Work to complete – Continue the 2000 Indiana ehrlichiosis report from where it stops.

Segment Start: Source passage

2000 Indiana Report of Infectious Diseases
View CDC's Human Ehrlichiosis in the United States page
Rates presented are per 100,000 population and are based on the U.S. 2000 Census.
Cases = 2
Indiana had 2 reported cases of human monocytic ehrlichiosis in 2000. For the five-year period 1996-2000, 18 cases were reported, as illustrated in Figure Ehr1. Figure Ehr2 shows those counties which have reported cases of ehrlichiosis for the five-year period 1996-2000. Figure Ehr3 compares reported cases of ehrlichiosis by sex for the five-year period 1996-2000. The female to male case ratio is 1:3.5. The difference in sex distribution may be related to differences in occupational and recreational exposures. For the five-year period 1996-2000, females with reported cases of ehrlichiosis ranged in age from 7 to 75 years, with a mean age of 47.5. During that same period, males with reported cases ranged in age from 3 to 79 years, with a mean age of 46.2.
Ehrlichiosis is an acute febrile disease whose spectrum of illness ranges from so mild that it requires no medical treatment to a life-threatening or fatal disease. Most commonly reported symptoms are fever, headache, anorexia, nausea, myalgia, and vomiting. Thrombocytopenia and abnormal liver function test results, particularly increased hepatic transaminase levels, have also been noted. The disease resembles Rocky Mountain spotted fever without the rash. Diagnosis requires laboratory confirmation by indirect fluorescent antibody testing. Treatment with a tetracycline or chloramphenicol for pregnant women and children younger than age 8 has been reported to be effective.

Segment End: Source passage
Segment Start: Collected data

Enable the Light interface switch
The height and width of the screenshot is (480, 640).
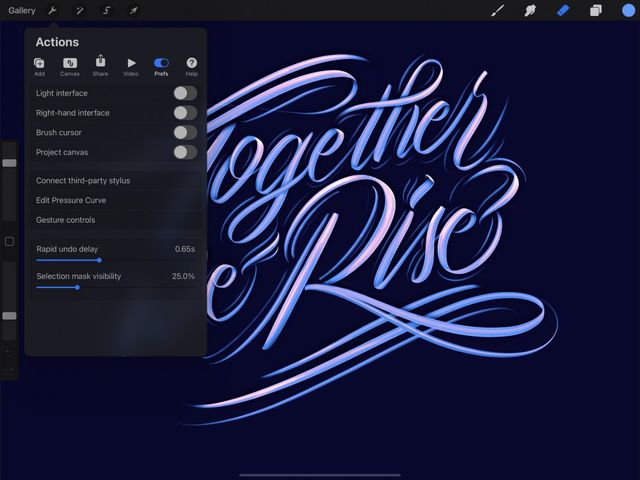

Segment End: Collected data

Answer to this task –
Ehrlichiosis was first recognized in the United States in 1986. The causative agent of human monocytic ehrlichiosis (HME) is Ehrlichia chaffeensis, a new member in the genus of Ehrlichia, family of Rickettsiaceae. Ehrlichia chaffeensis is closely related to E. canis, the causative agent of canine ehrlichiosis. Epidemiological data indicate that most cases of HME are found in the South Central or Southeastern United States. Amblyomma americanum, the lone star tick, is a suspected vector.
An unspecified Ehrlichia causes human granulocytic ehrlichiosis (HGE). This organism is closely related to both E. phagocytophila and E. equi. Ixodes scapularis, the deer tick, is the most important vector. So far HGE has been limited to the Upper Midwest and East Coast states. To date, no human infections have been identified in Indiana.